Here are the four types of rental apartments in Manhattan:

  1. Open Listings: No fee, no broker needed–you’ll do the work on your own.
  2. Limited Listings: Broker protected–you’ll need a broker and you’ll pay a broker fee.
  3. Exclusive Listings: Broker protected–you’ll need a broker and you’ll pay a broker fee.
  4. Pocket Listings: Broker protected–you’ll need a broker and you’ll pay a broker fee.

With open listings, the landlord markets directly to the public. Stonehenge is a great example. If you view these buildings without a broker, you will not pay a fee. If you view these buildings with a rental broker, you’ll pay a fee. Sometimes, however, the owner of the building will compensate the broker instead, but this is very rare.

There are six ways to view an open listing:

  1. There may be an on-site leasing office that gives apartment tours.
  2. The key may be with the doorman. (Often specified on listings as “KWDM.”)
  3. The building’s super may show you the apartment.
  4. You might have to pick up the keys at a management office before going to the building to see the apartment.
  5. Sometimes there will be an open house.
  6. You can also view an open listing with a broker, but, of course, you’ll have to pay him his broker fee.

In these types of listings (if you opt not to use a broker), you do all the work yourself, from finding the apartment to signing the lease. If you’d like to view other apartments that are not open listings, however, you’ll need a broker to get access.  Let’s go over the three types of listings that always require a broker:

Limited listings are listings by building owners that are not marketed directly to the public. The building owners will choose a limited number of brokers who can market, show, and lease their apartments. This means that you can only view the apartments through the brokers selected by these landlords, which also means that not all brokers have access. With limited listings, there are often multiple brokers from different agencies advertising the same apartment. While other brokers may know of these buildings and the listings, the landlords will not process their rental applications.

Exclusive listings are listings that go through one agent because of an agreement that has been signed between that agent and the building owner. This means that all viewing and applications must go through the exclusive agent. Every agent who is a member of the Real Estate Board of New York has access to these listings, so your broker fee will be split between the exclusive agent and the agent that represents you.

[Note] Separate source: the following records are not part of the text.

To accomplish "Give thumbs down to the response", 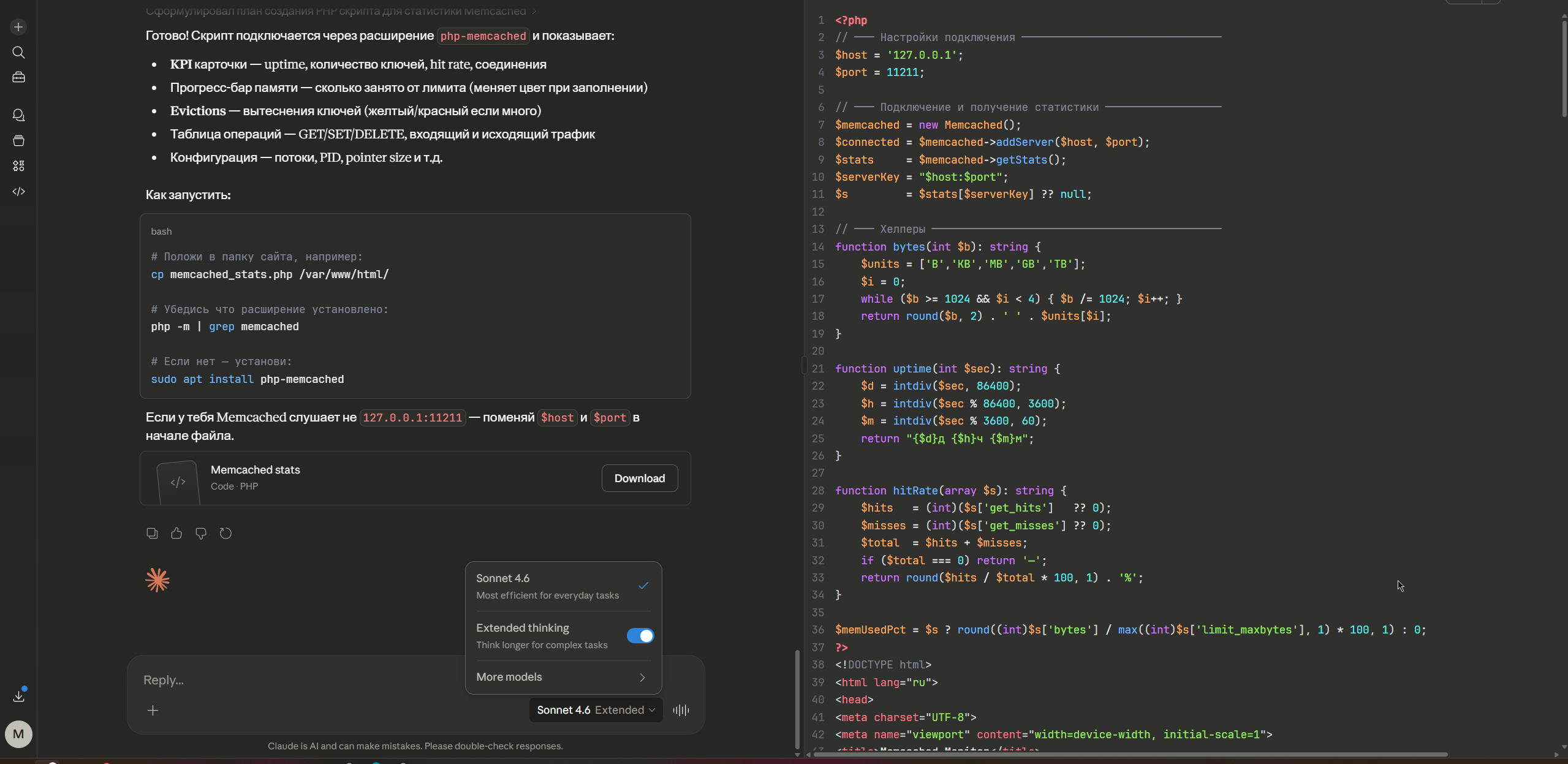I will (x=201, y=534).
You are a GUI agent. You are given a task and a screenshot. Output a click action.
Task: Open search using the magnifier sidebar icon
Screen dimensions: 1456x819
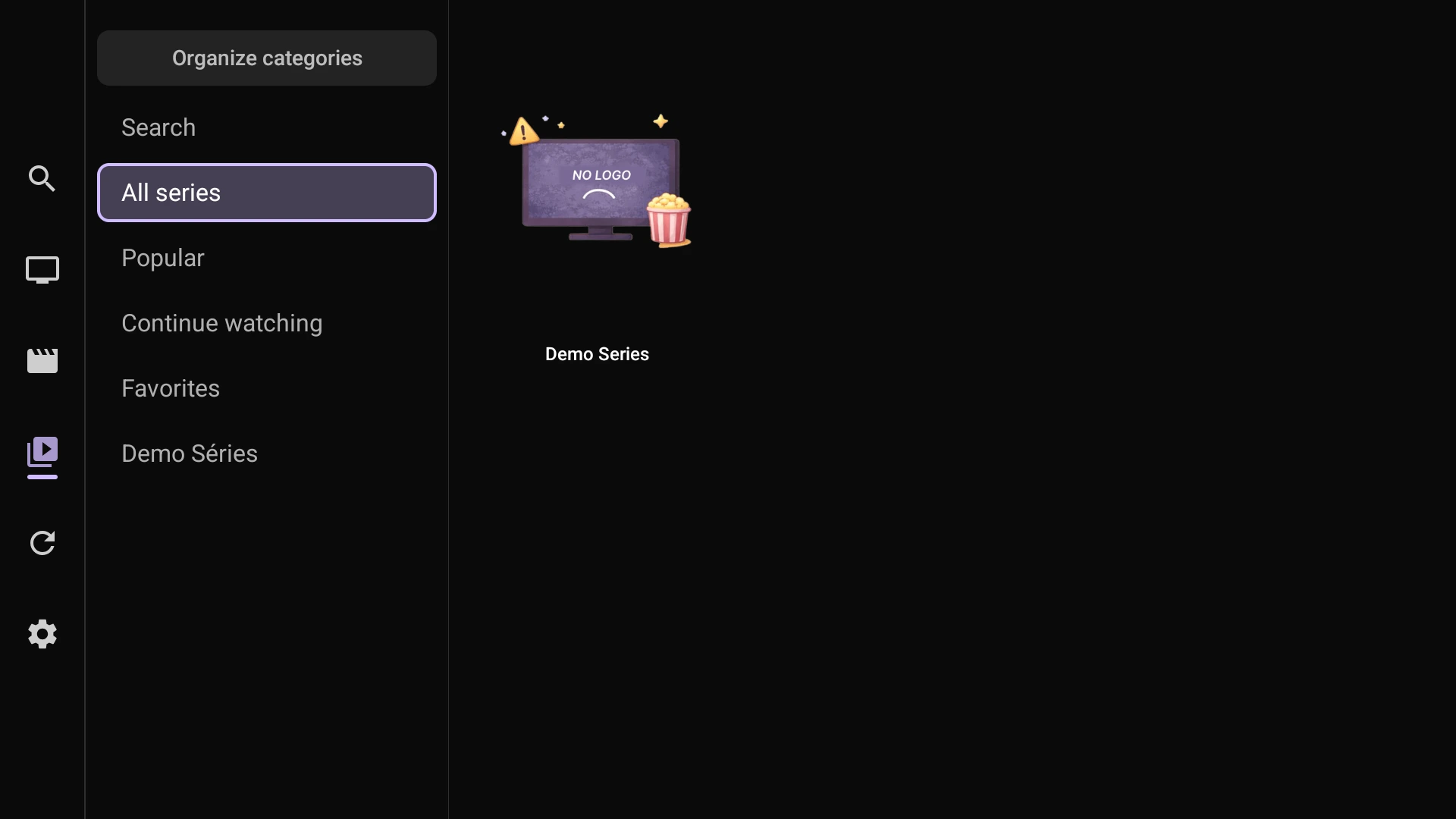click(x=42, y=179)
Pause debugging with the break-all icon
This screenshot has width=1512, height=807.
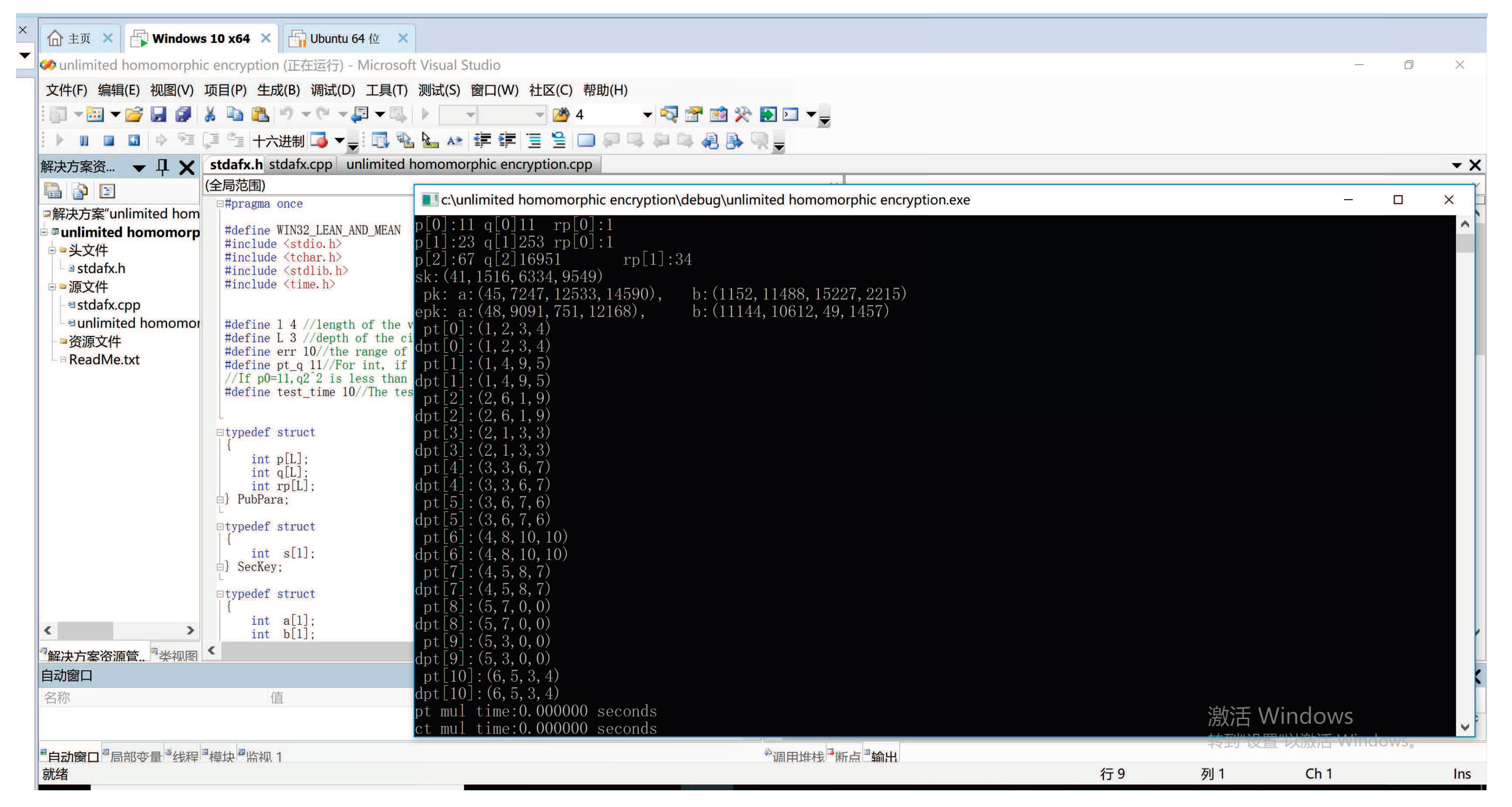point(84,140)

Pocket listings are listings by landlords who have unofficial relationships with a limited number of brokers, but have not signed exclusives with any one agent. There may only be one or two agents that have access to these properties.

So let’s recap:

If you do not want to pay a broker’s fee, then you must conduct your search on your own, and will only have access to open listings.

Limited listings, exclusive listings, and pocket listings are only available by using a rental broker.

No matter what type of listing you’re dealing with, if you use a broker, you are going to end up paying a broker fee.

The only time this is not true is when the owner of the building is compensating the broker. In Manhattan this is rare. Currently only 3 percent of all of the open listings fall into this category.